# start of ITEMS

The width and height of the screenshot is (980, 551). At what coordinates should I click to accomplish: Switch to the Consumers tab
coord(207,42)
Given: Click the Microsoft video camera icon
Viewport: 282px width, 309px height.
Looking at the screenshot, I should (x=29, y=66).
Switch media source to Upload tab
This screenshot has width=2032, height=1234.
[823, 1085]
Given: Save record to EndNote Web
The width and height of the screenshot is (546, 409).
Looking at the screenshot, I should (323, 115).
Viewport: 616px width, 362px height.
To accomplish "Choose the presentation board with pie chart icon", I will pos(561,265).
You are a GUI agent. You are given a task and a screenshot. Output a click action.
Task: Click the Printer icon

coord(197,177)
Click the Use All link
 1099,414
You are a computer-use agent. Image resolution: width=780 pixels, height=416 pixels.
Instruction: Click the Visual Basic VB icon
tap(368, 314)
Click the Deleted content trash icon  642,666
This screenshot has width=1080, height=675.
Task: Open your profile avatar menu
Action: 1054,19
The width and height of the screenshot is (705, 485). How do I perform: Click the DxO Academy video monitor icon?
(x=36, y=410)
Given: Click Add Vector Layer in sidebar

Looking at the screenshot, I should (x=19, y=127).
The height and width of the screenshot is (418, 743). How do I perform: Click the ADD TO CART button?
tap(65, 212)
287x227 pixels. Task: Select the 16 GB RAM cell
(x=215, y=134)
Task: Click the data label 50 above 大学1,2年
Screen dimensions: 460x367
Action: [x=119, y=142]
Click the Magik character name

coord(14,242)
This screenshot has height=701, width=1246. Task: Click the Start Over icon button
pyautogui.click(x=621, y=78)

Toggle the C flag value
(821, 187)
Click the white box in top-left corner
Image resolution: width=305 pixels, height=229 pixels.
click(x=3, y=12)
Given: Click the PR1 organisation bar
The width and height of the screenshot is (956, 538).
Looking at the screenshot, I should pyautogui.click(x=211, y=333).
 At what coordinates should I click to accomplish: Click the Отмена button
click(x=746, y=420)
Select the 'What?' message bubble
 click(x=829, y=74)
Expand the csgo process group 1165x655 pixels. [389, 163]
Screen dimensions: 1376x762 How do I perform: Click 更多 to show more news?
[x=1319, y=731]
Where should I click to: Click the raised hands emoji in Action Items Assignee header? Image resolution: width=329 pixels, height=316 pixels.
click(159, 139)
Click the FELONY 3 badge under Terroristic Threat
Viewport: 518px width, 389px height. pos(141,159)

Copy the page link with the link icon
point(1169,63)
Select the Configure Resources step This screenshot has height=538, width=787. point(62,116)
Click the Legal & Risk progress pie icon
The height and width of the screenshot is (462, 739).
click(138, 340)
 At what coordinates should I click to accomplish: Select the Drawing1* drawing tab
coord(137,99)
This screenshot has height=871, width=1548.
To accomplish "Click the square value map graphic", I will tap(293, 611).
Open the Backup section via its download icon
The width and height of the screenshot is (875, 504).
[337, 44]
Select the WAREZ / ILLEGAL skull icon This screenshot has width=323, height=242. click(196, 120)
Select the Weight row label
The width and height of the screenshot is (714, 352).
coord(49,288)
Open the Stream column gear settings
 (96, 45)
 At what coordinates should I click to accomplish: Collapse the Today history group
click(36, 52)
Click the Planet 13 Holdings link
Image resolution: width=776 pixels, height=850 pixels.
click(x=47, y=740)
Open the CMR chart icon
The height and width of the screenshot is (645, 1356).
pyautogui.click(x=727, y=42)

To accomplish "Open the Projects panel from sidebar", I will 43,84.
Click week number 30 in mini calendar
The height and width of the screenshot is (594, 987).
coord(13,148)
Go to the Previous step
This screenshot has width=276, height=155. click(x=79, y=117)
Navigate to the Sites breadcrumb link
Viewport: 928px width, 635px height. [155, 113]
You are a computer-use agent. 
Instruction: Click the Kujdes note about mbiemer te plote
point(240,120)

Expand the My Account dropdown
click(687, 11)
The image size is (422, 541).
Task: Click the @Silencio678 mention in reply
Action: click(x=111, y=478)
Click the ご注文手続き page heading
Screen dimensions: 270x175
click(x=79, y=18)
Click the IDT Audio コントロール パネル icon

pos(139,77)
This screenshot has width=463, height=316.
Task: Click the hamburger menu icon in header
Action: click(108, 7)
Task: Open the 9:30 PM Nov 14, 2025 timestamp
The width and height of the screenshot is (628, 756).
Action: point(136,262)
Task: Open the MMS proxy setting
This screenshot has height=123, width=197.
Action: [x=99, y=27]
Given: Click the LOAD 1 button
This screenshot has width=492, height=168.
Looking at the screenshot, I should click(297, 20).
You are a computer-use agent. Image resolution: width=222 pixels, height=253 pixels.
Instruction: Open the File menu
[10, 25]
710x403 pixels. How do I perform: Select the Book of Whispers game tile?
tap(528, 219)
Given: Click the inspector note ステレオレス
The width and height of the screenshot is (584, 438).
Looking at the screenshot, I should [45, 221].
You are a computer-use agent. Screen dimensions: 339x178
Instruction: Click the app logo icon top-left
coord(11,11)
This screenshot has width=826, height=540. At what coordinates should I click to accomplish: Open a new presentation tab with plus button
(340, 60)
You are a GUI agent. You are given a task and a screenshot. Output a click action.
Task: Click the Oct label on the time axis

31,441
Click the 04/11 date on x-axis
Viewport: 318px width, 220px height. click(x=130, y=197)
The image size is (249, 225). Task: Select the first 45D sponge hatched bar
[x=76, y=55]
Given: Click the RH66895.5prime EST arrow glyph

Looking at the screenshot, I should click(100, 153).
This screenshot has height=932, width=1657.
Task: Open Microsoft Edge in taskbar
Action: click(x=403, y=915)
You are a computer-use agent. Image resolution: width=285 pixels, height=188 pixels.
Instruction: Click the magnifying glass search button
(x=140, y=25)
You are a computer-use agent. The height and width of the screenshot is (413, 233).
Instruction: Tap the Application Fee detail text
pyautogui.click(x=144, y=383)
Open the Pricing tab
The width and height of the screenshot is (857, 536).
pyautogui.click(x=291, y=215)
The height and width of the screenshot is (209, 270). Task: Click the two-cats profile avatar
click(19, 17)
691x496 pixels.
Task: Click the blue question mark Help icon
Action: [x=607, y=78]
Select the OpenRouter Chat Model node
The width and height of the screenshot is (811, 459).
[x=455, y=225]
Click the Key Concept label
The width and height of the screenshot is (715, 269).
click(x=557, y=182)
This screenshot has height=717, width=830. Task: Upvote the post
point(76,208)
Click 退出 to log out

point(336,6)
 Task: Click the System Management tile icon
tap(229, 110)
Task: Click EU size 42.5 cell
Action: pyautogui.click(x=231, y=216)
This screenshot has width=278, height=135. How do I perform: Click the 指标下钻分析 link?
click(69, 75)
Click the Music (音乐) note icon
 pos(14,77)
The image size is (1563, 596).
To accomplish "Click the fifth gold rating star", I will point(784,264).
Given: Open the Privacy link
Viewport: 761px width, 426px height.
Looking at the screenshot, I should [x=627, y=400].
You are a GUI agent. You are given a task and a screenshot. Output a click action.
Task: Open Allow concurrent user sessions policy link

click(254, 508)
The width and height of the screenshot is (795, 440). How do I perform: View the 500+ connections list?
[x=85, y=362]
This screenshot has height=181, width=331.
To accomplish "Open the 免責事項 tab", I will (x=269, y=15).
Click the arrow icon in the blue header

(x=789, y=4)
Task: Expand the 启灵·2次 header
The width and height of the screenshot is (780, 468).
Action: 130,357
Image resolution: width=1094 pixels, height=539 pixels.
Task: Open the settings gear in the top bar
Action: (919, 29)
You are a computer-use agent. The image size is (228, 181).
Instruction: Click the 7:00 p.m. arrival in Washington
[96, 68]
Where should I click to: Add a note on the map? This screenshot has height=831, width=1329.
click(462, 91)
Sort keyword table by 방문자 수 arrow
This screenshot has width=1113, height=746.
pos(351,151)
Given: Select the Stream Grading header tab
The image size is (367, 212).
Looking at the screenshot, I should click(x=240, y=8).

# end of ITEMS

◆ **WHAT TO DO**
Find each line of the data above that contains the string "Where" and copy those lines out in full. Matching is case-sensitive.

◆ **THE REPLY**
Where should I click to: Click the raised hands emoji in Action Items Assignee header? Image resolution: width=329 pixels, height=316 pixels.
Where should I click to: Add a note on the map? This screenshot has height=831, width=1329.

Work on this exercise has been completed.